- WHAT YOU NEED TO DO:
Reproduce, word for word, the passage of the letter to the Chief Inspector that opens with the words containing "This post appeared" and closes with "something to do.".

- GIVEN TEXT:

----------

7 min read
10 Sep
10Sep

This post appeared in the TES here.

Dear Chief Inspector,

I went to visit a new school last week. As I drove in, I could tell from the houses and the front gardens that it was an area starved of prospects. Term hadn’t started yet and the streets were awash with the detritus of a long barren summer holiday; make-shift goal posts, punctured footballs, broken tennis rackets. I’d arrived a few minutes early so decided to park up and check my phone. As I did, I noticed a group of young children tentatively approach the car. They were about six years old, unkempt and in need of something to do.

Emails checked, I was about to leave, the engine still running. The children had lost interest and had moved on so I put the car in gear, checked my rear mirror and was about to pull out when I heard giggling. I looked around but couldn’t work out where it was coming from. My first reaction was that a ball had gone under the car. I noticed movement and saw a small group of children – no more than three or four – crouching behind the vehicle.

I was about to jump out, convinced they were going to pinch my number plate. But then I noticed what it was they were actually doing. They were taking it in turns to crouch down and suck in the fumes from my blowing exhaust. As each child gulped in a lung-full, they’d turn to their mate and giggle hysterically, presumably getting some kind of kick out of the sensation. They were creating quite a stir and so more children were now beginning to come over.

It reminded me of a scene out of the TV series The Walking Dead, me surrounded in a car with a load of walkers outside. Do I turn off the engine and stay put, hoping they’d get bored and leave, or do I drive off? I was worried that if I drove away the surge in exhaust fumes might prove too strong or hot and burn the children. Besides, what if I accidentally had it in reverse and ran over one of them? I decided instead to turn off the engine and go and talk to them in my best teacher voice. I needn’t have bothered. As I opened the door, the children turned and scarpered in all directions in a move clearly well-rehearsed, laughing heartily as they went.

----------

- MATERIAL:
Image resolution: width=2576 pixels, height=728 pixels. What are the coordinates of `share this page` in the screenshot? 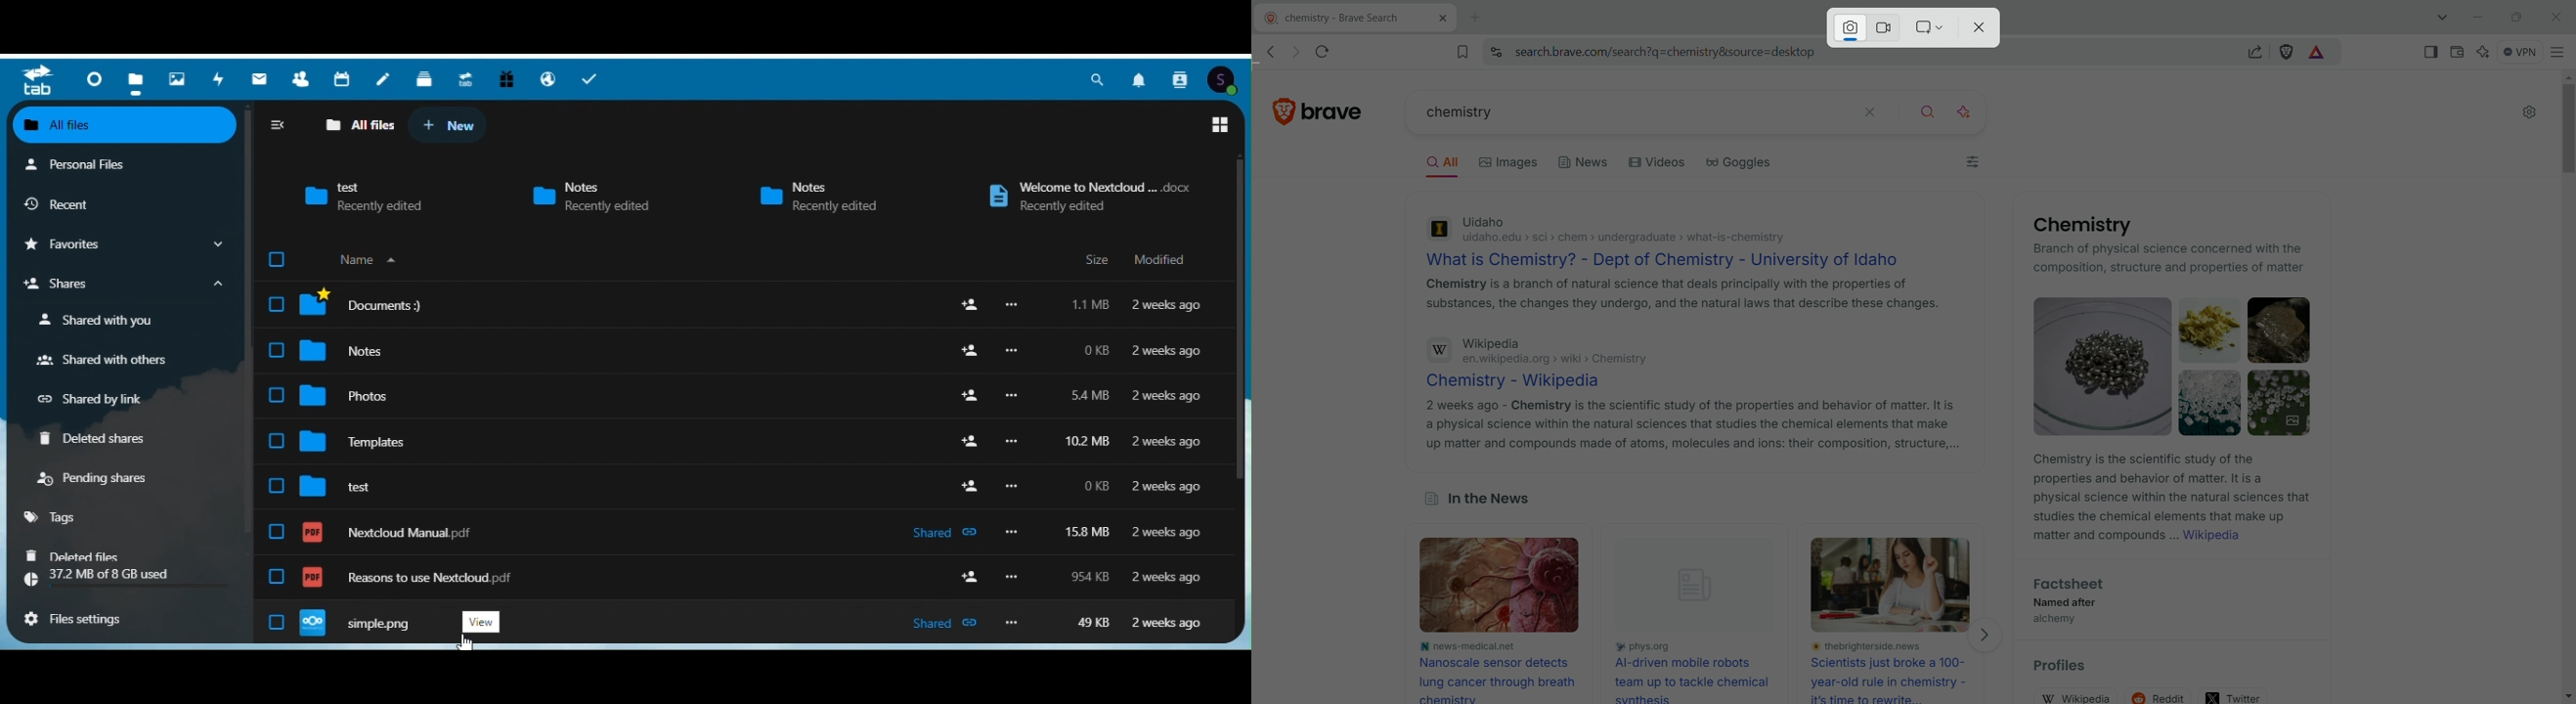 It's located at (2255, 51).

----------

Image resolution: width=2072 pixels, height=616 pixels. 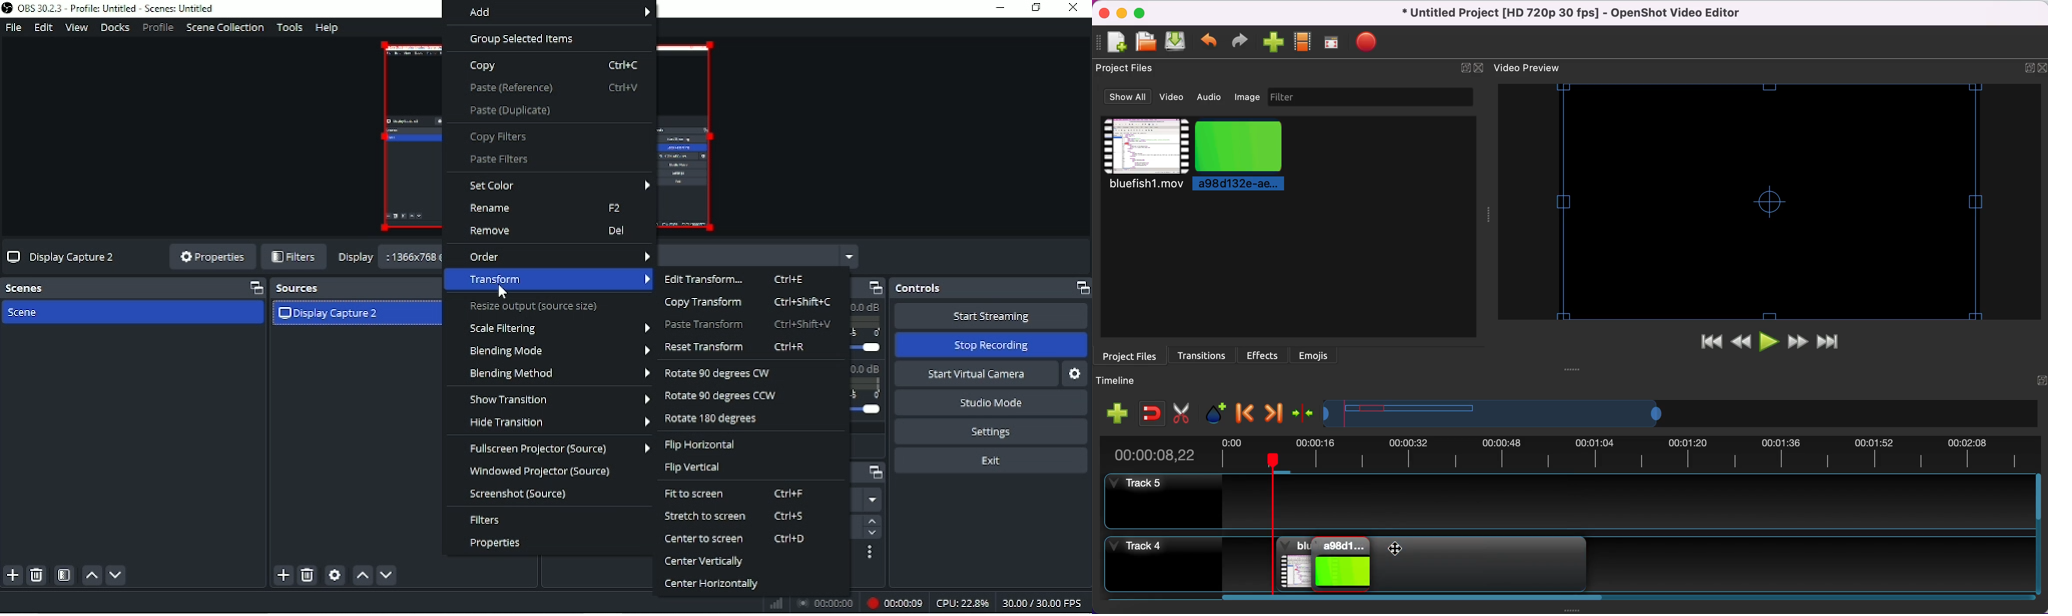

----------

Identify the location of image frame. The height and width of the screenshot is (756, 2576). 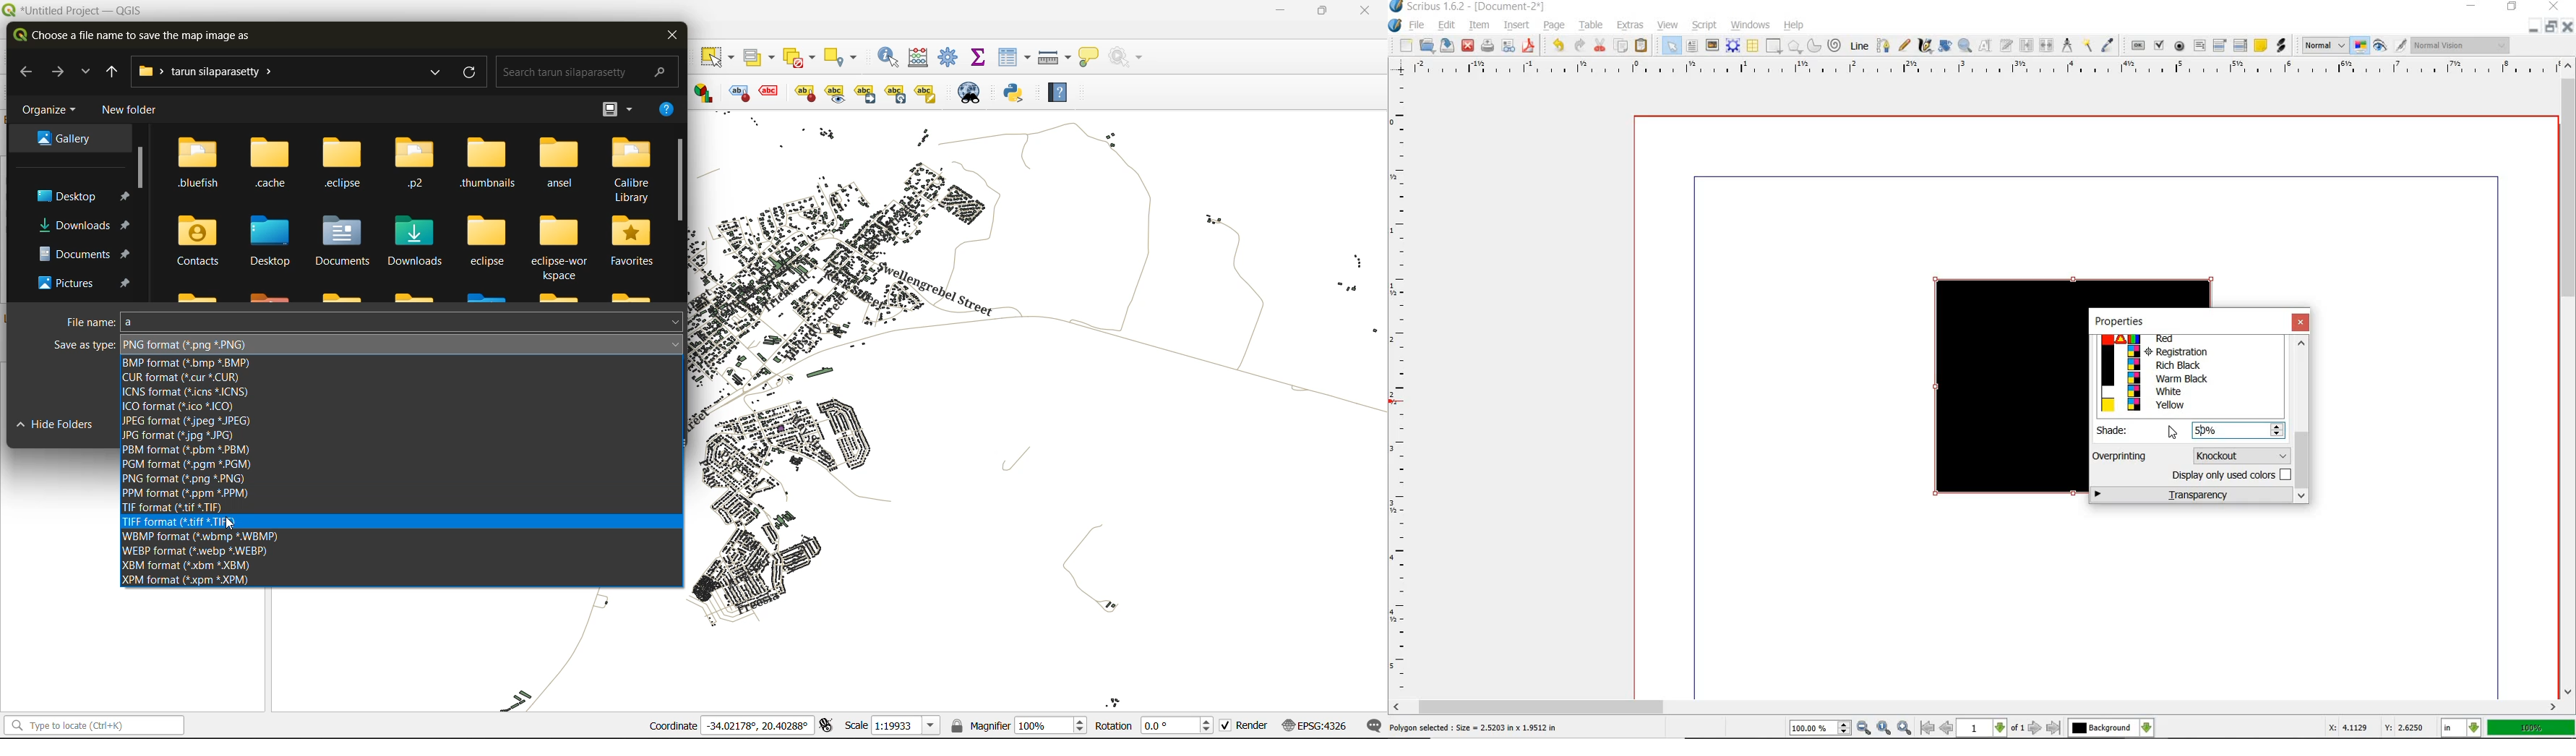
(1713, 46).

----------

- RESPONSE:
This post appeared in the TES here.

Dear Chief Inspector,

I went to visit a new school last week. As I drove in, I could tell from the houses and the front gardens that it was an area starved of prospects. Term hadn’t started yet and the streets were awash with the detritus of a long barren summer holiday; make-shift goal posts, punctured footballs, broken tennis rackets. I’d arrived a few minutes early so decided to park up and check my phone. As I did, I noticed a group of young children tentatively approach the car. They were about six years old, unkempt and in need of something to do.